**Assignment**: Report each line of the entries that contains the word "computer", copied in full.

Source data:
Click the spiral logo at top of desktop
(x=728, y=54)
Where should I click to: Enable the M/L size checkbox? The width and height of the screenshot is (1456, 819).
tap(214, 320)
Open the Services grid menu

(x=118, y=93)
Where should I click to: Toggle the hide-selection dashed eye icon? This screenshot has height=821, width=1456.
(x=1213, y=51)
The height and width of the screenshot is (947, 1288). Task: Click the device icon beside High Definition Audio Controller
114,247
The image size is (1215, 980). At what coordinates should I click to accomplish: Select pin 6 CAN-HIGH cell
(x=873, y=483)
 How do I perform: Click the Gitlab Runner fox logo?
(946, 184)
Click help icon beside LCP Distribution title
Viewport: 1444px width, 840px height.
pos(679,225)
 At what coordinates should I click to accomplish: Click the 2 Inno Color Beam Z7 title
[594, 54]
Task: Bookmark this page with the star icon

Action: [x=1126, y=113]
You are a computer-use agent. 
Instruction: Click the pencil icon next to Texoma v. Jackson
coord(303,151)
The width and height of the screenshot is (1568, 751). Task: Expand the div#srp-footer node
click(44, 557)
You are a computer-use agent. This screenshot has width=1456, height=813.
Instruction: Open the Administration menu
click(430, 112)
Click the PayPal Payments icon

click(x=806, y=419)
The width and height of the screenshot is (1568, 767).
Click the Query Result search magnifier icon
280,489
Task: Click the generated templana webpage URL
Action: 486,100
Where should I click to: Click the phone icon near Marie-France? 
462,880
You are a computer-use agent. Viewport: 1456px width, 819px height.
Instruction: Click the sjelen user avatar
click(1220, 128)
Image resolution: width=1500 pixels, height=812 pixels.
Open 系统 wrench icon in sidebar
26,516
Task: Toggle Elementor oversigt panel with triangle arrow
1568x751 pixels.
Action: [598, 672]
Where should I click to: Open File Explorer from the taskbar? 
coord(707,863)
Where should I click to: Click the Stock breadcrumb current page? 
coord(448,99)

**Result of this exercise**:
You are a computer-use agent. 
You are a computer-use agent. This screenshot has width=1456, height=813.
You are a computer-use agent. Viewport: 1456px width, 819px height.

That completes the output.